Вот так мы все и втянулись в работу и зажили нормальной московской жизнью. А вместе с трудом, работой пришло и ощущение правомочности, закономерности нашей жизни в Москве и на родине. Во многом пришлось перестроиться, от многого отвыкнуть, ко многому привыкнуть. Но отвыкать надо было больше от плохого, а привыкать больше к хорошему. Его было больше, чем плохого. Москва этих дней, первого лета нэпа, была полна противоречий. Открывались кафе, рестораны, начал действовать тотализатор на бегах, в саду «Эрмитаж» появилась рулетка с двумя «зеро» (когда выпадает «зеро» — выигрывает собственник рулетки). На Тверской и Неглинной табунчиками стояли «букашки» (проститутки). Как в Берлине. Но если там все это было естественным, органичным, неотъемлемым свойством жизни, то здесь это была легкая накипь, пена. Чуждо было все это самой сущности советской жизни.

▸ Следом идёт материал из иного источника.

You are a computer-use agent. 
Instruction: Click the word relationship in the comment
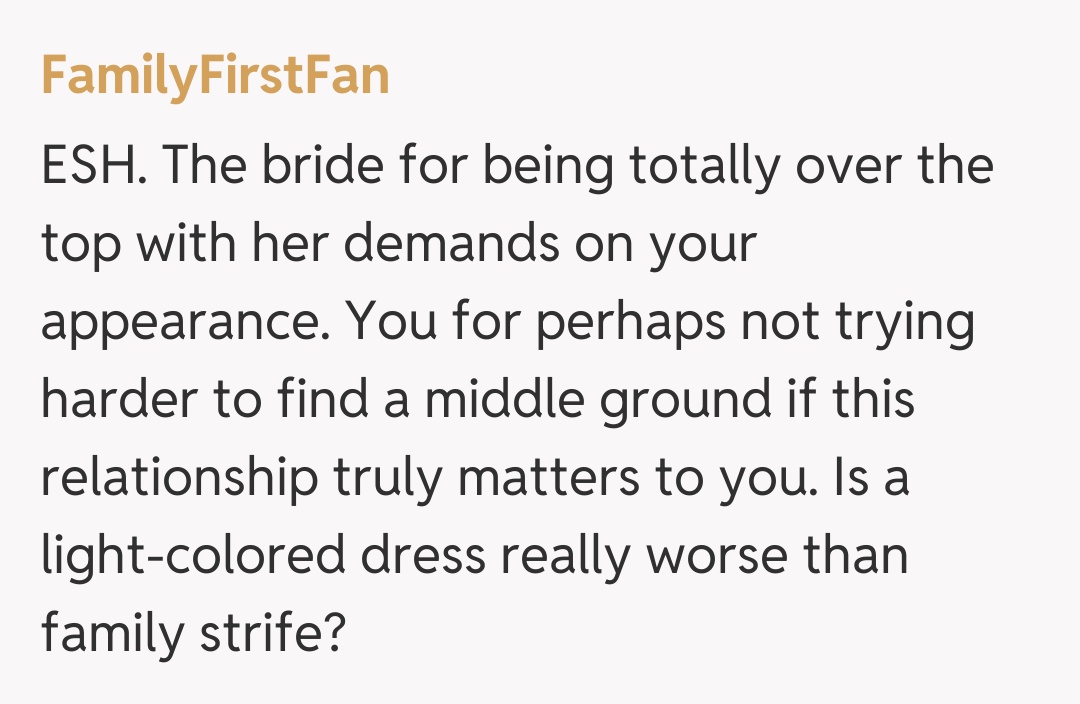(x=179, y=479)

«Там» это было основой жизни, это был быт. Здесь все эти нэпачи, кутившие в «Не рыдай», были лишь эпизодом. Типична же была босая девушка на концерте в Консерватории, которая два дня не обедала, чтобы купить себе не туфли («А что, теперь лето!»), а билет на концерт. Вот такая девушка была только здесь и нигде в другом месте быть не могла. Я сидел рядом с ней, и мне было неловко за свой «европейский» крахмал и лаковые «джимми». «Там» в театр ходят из снобизма, а здесь такие, как эта девушка, делают искусство достойным того, чтобы отдать ему жизнь.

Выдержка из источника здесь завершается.